“I heard the noise of the escaping steam.” She came close and stood beside him, where he sat, half dressed and ruddy in his bathrobe. He put up both arms and held her, lifting his head for her kiss, which he returned with interest.
“That’s the first nice thing that’s happened to me to-day—since the one I had when I left you this morning,” he remarked. “I’m all in to-night, and ugly as a bear, as usual. I feel better, just this minute, with you in my arms and a bath to the good, but I’m a beast just the same, and you’d best take warning.... Oh, the—”
For the telephone bell was ringing again. From the way he strode across the floor in his bathrobe and slippers it was small wonder that the walls trembled. His wife, watching him, felt a thrill of sympathy for the unfortunate who was to get the full force of that concussion. With a scowl on his brow he lifted the receiver, and his preliminary “Hello!” was his deepest-throated growl. But then the scene changed. Red Pepper listened, the scowl giving place to an expression of a very different character. He asked a quick question or two, with something like a most unaccustomed breathlessness in his voice, and then he said, in the businesslike but kind way which characterized him when his sympathies were roused:
“I’ll be there as quick as I can get there. Call Doctor Buller for me, and let Doctor Grayson know I may want him.”
Rushing at the completion of his dressing he gave a hurried explanation, in answer to his wife’s anxious inquiry, “It isn’t Anne Linton?”
“It’s worse, it’s Jord King. He’s had a bad accident—confound his recklessness! I’m afraid he’s made a mess of it this time for fair, though I can’t be sure till I get there.”
“Where is he?” Ellen’s face had turned pale.
“At the hospital. His man Aleck is hurt, too. Call Johnny, please, and have him bring the car around and go with me.”
Ellen flew, and five minutes later watched her husband gulp down a cup of the strong coffee Cynthia always made him at such crises when, in spite of fatigue, he must lose no time nor adequately reenforce his physical energy with food.
“Oh, I’m so sorry you couldn’t rest to-night,” she said as he set down the cup and, pulling his hat over his eyes, picked up the heavy surgical bags.
“Couldn’t, anyway, with the universe on my mind, so I might as well keep going,” was Burns’s gruff reply, though the kiss he left on her lips was a long one and spoke his appreciation of her tender comradeship.
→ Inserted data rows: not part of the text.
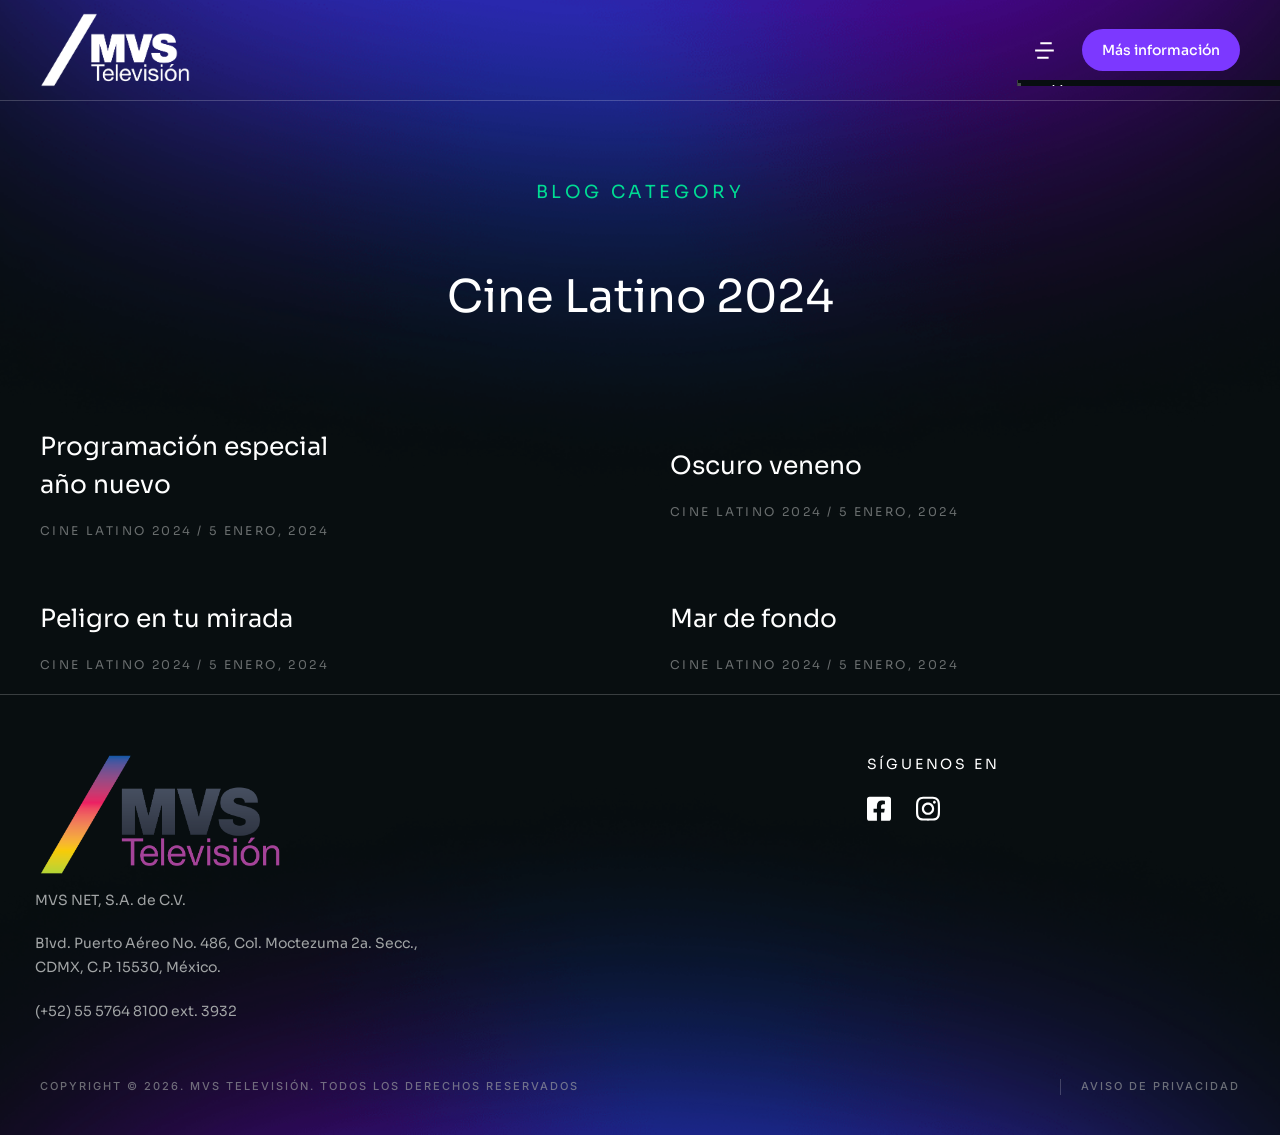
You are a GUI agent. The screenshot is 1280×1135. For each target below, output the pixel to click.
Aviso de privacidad (1160, 1086)
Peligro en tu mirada (166, 618)
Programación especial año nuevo (184, 465)
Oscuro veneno (766, 465)
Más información (1161, 50)
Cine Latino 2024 (116, 530)
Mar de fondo (753, 618)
She did not see him again till morning, though she lay awake many hours. He came in at daylight; she heard the car go in at the driveway, and, rising hurriedly, was ready to meet him when he came into the living room downstairs.
“Up so early?” questioned Burns as he saw her. The next minute he had folded her in one of those strong-armed embraces which speak of a glad return to one whose life is a part of one’s own. “I wonder,” he murmured, with his cheek pressed to hers, “if a man ever came back to sweeter arms than these!”